NEW YORK (Reuters Health)—Adding to earlier evidence, a new study finds kids with septic arthritis who are treated with dexamethasone recover faster.
“We expected these results based on our previous randomized double-blind controlled study,” Dr. Itay Fogel from Schneider Children’s Medical Center of Israel and Tel Aviv University told Reuters Health by email. “However, the present study that included a large number of children is an important reassurance that the principle of combining antibiotic treatment with anti-inflammatory medication is of benefit to the treatment of children suffering from septic arthritis.”

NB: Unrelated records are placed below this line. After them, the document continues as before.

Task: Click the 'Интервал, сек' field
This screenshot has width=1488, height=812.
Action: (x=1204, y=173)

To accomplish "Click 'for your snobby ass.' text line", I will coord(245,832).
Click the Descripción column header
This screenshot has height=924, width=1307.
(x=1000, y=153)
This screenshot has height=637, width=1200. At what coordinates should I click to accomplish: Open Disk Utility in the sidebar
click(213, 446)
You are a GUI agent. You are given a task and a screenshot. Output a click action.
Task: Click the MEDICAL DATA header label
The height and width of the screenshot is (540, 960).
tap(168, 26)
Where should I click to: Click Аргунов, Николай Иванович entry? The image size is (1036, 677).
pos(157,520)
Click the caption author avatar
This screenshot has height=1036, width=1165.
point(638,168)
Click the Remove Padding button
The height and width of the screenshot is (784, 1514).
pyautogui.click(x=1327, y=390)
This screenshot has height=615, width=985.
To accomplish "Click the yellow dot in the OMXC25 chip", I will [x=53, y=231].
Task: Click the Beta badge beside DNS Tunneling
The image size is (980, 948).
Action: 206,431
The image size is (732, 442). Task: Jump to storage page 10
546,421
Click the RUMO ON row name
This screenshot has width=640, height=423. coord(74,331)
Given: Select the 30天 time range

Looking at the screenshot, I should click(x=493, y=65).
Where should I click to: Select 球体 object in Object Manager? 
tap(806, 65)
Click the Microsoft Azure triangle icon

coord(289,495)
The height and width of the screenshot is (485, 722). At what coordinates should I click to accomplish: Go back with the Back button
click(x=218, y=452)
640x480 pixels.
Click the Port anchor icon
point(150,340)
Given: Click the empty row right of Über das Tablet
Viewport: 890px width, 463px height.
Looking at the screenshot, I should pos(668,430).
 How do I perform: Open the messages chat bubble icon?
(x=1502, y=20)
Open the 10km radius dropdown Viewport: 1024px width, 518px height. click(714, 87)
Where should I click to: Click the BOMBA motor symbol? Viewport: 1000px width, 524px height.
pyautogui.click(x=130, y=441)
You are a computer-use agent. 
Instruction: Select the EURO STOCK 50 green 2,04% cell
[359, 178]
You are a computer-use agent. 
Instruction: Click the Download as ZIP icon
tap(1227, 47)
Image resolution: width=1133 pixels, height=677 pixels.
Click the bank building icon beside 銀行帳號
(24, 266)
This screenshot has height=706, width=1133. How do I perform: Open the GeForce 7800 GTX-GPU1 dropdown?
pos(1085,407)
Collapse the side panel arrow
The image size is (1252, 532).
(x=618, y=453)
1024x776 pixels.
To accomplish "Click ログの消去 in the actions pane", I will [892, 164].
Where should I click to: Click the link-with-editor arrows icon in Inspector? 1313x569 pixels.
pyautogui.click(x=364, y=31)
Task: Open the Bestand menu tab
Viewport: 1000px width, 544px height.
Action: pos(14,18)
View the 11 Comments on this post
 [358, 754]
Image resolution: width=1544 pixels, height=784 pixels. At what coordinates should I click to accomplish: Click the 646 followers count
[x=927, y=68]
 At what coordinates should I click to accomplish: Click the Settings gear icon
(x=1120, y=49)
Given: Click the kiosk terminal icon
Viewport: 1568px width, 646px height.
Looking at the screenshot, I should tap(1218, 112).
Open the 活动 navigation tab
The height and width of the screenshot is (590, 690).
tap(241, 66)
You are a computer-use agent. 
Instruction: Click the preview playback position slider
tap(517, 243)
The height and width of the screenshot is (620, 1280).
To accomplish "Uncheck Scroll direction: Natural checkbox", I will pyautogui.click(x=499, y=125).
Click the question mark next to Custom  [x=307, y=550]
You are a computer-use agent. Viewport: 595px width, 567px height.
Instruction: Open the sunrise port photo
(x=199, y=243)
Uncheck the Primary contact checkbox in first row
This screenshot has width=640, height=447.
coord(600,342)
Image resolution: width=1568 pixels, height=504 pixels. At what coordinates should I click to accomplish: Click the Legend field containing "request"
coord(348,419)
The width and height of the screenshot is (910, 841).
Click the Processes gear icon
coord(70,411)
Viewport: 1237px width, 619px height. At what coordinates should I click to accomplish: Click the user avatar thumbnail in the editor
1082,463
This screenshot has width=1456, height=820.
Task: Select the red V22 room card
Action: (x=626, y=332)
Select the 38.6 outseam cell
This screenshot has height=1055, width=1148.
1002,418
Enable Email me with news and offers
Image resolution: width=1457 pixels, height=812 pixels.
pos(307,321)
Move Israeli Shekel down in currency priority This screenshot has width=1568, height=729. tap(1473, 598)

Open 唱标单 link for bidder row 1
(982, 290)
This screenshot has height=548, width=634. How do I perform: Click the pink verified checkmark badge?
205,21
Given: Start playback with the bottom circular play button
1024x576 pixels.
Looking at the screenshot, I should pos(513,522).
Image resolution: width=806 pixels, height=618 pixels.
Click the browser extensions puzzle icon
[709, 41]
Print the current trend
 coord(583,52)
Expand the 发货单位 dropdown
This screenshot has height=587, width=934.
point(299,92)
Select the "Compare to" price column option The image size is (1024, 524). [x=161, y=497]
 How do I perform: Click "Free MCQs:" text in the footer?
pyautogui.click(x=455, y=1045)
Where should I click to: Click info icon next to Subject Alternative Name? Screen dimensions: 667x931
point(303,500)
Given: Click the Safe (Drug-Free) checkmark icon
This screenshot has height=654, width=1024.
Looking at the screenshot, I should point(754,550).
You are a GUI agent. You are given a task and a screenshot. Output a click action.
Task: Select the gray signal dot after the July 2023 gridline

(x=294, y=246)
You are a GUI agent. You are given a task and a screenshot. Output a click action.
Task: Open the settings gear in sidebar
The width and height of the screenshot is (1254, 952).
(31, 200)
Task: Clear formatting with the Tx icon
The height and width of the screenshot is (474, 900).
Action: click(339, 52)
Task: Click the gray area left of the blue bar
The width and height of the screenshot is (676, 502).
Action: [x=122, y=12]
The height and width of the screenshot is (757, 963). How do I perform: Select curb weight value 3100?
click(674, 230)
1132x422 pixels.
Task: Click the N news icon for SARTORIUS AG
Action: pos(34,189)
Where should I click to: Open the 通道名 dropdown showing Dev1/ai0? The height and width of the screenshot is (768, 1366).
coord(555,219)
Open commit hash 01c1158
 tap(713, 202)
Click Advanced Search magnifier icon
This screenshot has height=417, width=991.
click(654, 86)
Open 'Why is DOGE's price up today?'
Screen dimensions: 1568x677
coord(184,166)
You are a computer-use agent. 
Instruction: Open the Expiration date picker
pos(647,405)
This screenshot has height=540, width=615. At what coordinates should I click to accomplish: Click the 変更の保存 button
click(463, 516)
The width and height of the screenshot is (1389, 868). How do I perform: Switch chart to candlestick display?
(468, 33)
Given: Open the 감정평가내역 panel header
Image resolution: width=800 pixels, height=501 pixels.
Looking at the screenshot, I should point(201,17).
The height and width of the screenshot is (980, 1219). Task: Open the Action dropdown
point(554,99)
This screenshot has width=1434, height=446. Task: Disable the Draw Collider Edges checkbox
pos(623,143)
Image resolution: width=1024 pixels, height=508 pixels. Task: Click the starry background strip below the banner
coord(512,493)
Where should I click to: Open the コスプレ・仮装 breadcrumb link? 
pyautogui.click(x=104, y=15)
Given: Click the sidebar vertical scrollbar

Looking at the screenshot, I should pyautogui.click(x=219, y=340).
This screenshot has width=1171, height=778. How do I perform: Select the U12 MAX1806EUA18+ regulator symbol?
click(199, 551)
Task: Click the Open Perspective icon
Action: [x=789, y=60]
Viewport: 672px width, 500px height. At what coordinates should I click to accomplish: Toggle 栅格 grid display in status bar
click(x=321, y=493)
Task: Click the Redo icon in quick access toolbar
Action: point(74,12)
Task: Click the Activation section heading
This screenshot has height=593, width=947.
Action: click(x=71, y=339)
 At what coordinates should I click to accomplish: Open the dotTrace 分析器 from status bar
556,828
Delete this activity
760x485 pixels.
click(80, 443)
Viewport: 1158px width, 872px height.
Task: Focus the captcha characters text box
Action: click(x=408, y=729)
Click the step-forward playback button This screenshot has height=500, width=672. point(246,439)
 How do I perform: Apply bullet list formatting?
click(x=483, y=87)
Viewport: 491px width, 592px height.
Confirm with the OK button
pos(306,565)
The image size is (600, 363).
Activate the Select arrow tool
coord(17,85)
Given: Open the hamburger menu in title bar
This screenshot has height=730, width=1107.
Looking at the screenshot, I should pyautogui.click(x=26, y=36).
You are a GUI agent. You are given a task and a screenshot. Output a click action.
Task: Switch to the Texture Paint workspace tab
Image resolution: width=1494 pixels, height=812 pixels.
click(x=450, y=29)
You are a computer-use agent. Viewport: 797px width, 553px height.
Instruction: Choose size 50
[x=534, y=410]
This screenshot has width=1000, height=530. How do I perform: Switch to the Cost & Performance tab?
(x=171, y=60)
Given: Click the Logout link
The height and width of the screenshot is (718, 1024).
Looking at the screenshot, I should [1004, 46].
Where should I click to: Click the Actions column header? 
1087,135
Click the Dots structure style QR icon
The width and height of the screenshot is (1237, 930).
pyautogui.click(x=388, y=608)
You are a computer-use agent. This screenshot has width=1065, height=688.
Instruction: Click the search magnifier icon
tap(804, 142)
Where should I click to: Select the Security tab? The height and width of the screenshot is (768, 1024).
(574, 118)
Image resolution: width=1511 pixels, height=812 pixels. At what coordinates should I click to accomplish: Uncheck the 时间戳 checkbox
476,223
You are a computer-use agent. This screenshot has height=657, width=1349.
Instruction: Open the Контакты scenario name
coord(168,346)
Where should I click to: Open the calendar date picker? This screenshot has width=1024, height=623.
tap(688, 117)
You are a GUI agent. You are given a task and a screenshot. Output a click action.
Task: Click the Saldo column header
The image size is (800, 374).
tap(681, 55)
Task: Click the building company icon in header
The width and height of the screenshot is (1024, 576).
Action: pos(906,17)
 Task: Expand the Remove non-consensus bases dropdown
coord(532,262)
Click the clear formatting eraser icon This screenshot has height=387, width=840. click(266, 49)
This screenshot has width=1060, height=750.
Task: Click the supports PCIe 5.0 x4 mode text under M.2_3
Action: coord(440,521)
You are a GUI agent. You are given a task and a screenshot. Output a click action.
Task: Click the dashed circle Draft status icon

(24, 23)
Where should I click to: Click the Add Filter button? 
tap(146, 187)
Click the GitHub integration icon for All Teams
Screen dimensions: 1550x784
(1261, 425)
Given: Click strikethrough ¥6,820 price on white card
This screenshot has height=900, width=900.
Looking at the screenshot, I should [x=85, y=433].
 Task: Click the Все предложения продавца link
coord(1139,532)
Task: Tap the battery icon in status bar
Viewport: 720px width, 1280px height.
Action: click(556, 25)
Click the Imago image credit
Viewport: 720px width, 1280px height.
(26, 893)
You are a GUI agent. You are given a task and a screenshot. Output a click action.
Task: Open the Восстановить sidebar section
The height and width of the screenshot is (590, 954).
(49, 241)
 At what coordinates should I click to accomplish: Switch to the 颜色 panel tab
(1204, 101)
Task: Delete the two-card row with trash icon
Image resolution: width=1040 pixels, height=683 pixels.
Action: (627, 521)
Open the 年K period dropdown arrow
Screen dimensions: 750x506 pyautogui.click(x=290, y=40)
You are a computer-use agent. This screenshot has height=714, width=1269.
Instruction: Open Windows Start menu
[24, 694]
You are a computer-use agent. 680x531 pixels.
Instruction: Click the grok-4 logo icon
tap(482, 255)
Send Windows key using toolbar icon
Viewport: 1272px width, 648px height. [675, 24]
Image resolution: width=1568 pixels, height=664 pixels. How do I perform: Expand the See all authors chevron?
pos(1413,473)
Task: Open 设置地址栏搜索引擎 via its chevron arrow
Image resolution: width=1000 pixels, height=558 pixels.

In an earlier randomized trial, Dr. Fogel’s team showed that dexamethasone as adjuvant therapy brought significant clinical and laboratory improvement, shortened the duration of hospitalization, and accelerated recovery in children with septic arthritis.
Their current retrospective study sought to evaluate the same approach in children with septic arthritis outside a randomized controlled trial.
Ninety children were treated with antibiotics alone, and 26 patients received antibiotics plus intravenous dexamethasone 0.15 mg/kg every six hours for 16 consecutive doses.
Children treated with antibiotics plus dexamethasone had significantly shorter duration of fever (2.3 vs. 3.9 days), shorter time to full recovery (6.3 vs. 10.0 days), shorter time to a decrease in C-reactive protein level to below 1 mg/dL (5.3 vs. 8.4 days), shorter duration of intravenous antibiotic treatment (7.1 vs. 11.4 days), and shorter hospital stay (8.0 vs. 10.7 days).
The total duration of antibiotic therapy did not differ significantly between the groups, the researchers report in Pediatrics, online Sept. 7.
“The new principle of adding corticosteroids to antibiotic should be carefully studied and evaluated for other infectious diseases in children such as pneumonia, pyelonephritis and bacterial lymphadenitis,” Dr. Fogel said.
He added, “We should be cautious in generalizing the efficacy of this treatment for all cases of septic arthritis. Our study did not include cases with MRSA as the pathogen of septic arthritis. Further studies that include cases with community-acquired MRSA should be performed in North America before it becomes the standard of care.”
“Further studies are needed to examine possible long-term sequelae in children treated with antibiotics with or without adjunctive dexamethasone,” the researchers note.